Surrender Squats

Surrender Squats are a dynamic exercise that combines strength, balance and coordination. This exercise focuses on the quadriceps, glutes and core muscles by alternating between kneeling and standing positions. Surrender Squats improve both mobility and endurance, making them ideal for strengthening the lower body and improving functional movement.

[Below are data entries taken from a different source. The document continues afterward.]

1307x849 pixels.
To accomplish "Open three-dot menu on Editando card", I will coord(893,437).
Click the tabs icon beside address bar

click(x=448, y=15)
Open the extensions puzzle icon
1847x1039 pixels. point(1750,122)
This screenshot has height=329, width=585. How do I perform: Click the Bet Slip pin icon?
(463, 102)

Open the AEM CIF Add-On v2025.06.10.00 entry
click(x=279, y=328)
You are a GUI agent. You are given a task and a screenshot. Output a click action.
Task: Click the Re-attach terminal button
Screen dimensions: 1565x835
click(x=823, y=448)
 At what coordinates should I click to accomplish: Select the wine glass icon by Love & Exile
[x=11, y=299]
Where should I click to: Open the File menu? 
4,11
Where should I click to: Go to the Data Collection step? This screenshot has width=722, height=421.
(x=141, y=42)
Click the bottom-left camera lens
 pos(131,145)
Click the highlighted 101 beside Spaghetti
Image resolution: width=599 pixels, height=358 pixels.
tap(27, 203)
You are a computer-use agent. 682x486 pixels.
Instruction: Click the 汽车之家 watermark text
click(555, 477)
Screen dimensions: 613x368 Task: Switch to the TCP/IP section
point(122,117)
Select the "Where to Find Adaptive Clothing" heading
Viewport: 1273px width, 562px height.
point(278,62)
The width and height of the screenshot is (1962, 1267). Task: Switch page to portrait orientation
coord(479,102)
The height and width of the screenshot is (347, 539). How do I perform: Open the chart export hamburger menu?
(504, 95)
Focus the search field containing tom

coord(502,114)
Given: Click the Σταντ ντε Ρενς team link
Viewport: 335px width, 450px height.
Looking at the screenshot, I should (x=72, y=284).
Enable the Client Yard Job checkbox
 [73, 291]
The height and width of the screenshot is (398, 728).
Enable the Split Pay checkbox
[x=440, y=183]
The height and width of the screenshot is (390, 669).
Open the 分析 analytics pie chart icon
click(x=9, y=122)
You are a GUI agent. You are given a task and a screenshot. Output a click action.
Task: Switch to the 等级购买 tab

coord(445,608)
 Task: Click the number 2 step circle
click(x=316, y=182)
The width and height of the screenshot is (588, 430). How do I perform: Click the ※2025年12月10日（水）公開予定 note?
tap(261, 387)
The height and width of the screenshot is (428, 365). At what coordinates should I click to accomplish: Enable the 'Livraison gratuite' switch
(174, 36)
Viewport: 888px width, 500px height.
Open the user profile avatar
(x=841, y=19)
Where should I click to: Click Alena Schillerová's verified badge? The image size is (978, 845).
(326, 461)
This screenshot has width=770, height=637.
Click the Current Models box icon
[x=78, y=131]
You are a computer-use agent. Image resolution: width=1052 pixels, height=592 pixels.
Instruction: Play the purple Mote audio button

Correct Execution of Surrender Squats

Follow these steps to perform the exercise correctly:

  1. Stand upright with your feet hip-width apart and your hands behind your head.
  2. Lower yourself onto the right knee, followed by the left, ending up in a kneeling position.
  3. Lift your right foot and plant it flat on the floor in front of you.
  4. Push through the right heel to rise to a standing position, bringing the left foot up next to the right.
  5. Repeat the movement, starting with the left leg this time, and continue switching sides for the desired number of repetitions.

Common Mistakes to Avoid

To get the most out of the exercise, avoid the following mistakes:

  • Unstable Core: Be sure to engage the core muscles to maintain balance and proper form throughout the movement.
  • The knees collapse inward: Keep the knees in line with the toes to avoid unnecessary stress on the joints.
  • For fast movements: Perform the exercise at a controlled pace to ensure proper technique and maximum muscle activation.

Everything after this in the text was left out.